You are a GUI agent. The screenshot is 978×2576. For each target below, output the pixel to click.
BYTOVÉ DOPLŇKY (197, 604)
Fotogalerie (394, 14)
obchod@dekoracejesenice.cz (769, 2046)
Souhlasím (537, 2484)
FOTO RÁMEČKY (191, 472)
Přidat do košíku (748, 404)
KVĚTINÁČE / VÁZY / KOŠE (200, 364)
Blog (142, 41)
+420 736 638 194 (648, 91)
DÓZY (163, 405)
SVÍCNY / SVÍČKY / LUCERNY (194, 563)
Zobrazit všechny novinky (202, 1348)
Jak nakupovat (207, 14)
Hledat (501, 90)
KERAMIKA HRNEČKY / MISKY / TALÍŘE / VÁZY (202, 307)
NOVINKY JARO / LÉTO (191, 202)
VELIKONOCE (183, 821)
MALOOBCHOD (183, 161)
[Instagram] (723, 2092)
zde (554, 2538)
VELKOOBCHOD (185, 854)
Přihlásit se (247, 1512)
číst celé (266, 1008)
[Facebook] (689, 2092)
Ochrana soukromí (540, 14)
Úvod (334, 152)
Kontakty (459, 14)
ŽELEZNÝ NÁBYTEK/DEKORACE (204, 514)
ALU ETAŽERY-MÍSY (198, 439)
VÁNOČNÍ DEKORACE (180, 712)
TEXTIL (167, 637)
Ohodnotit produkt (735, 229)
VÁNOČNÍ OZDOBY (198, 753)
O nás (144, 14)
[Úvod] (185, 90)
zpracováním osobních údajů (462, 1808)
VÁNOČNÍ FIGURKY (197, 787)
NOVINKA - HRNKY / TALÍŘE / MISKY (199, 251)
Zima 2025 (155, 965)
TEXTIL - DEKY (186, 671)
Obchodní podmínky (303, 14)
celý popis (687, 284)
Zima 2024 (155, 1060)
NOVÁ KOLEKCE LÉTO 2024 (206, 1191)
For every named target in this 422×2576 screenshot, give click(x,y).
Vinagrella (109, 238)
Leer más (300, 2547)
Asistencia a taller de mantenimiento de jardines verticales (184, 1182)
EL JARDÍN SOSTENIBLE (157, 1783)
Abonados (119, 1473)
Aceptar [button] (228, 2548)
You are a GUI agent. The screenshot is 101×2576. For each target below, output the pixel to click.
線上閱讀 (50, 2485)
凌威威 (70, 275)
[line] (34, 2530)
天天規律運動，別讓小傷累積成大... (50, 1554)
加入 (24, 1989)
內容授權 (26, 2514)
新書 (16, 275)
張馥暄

◆ ◆ ◆ ◆ ◆ ◆ ◆

[BRIEF]: Give a verbatim copy of the material above.

[EXPECTED ANSWER]:
You are a GUI agent. The screenshot is 978×2576. For each target below, output the pixel to click.
BYTOVÉ DOPLŇKY (197, 604)
Fotogalerie (394, 14)
obchod@dekoracejesenice.cz (769, 2046)
Souhlasím (537, 2484)
FOTO RÁMEČKY (191, 472)
Přidat do košíku (748, 404)
KVĚTINÁČE / VÁZY / KOŠE (200, 364)
Blog (142, 41)
+420 736 638 194 (648, 91)
DÓZY (163, 405)
SVÍCNY / SVÍČKY / LUCERNY (194, 563)
Zobrazit všechny novinky (202, 1348)
Jak nakupovat (207, 14)
Hledat (501, 90)
KERAMIKA HRNEČKY / MISKY / TALÍŘE / VÁZY (202, 307)
NOVINKY JARO / LÉTO (191, 202)
VELIKONOCE (183, 821)
MALOOBCHOD (183, 161)
[Instagram] (723, 2092)
zde (554, 2538)
VELKOOBCHOD (185, 854)
Přihlásit se (247, 1512)
číst celé (266, 1008)
[Facebook] (689, 2092)
Ochrana soukromí (540, 14)
Úvod (334, 152)
Kontakty (459, 14)
ŽELEZNÝ NÁBYTEK/DEKORACE (204, 514)
ALU ETAŽERY-MÍSY (198, 439)
VÁNOČNÍ DEKORACE (180, 712)
TEXTIL (167, 637)
Ohodnotit produkt (735, 229)
VÁNOČNÍ OZDOBY (198, 753)
O nás (144, 14)
[Úvod] (185, 90)
zpracováním osobních údajů (462, 1808)
VÁNOČNÍ FIGURKY (197, 787)
NOVINKA - HRNKY / TALÍŘE / MISKY (199, 251)
Zima 2025 (155, 965)
TEXTIL - DEKY (186, 671)
Obchodní podmínky (303, 14)
celý popis (687, 284)
Zima 2024 (155, 1060)
NOVÁ KOLEKCE LÉTO 2024 (206, 1191)
For every named target in this 422×2576 screenshot, give click(x,y).
Vinagrella (109, 238)
Leer más (300, 2547)
Asistencia a taller de mantenimiento de jardines verticales (184, 1182)
EL JARDÍN SOSTENIBLE (157, 1783)
Abonados (119, 1473)
Aceptar [button] (228, 2548)
You are a GUI agent. The screenshot is 101×2576. For each target below, output the pixel to click.
線上閱讀 (50, 2485)
凌威威 (70, 275)
[line] (34, 2530)
天天規律運動，別讓小傷累積成大... (50, 1554)
加入 (24, 1989)
內容授權 (26, 2514)
新書 (16, 275)
張馥暄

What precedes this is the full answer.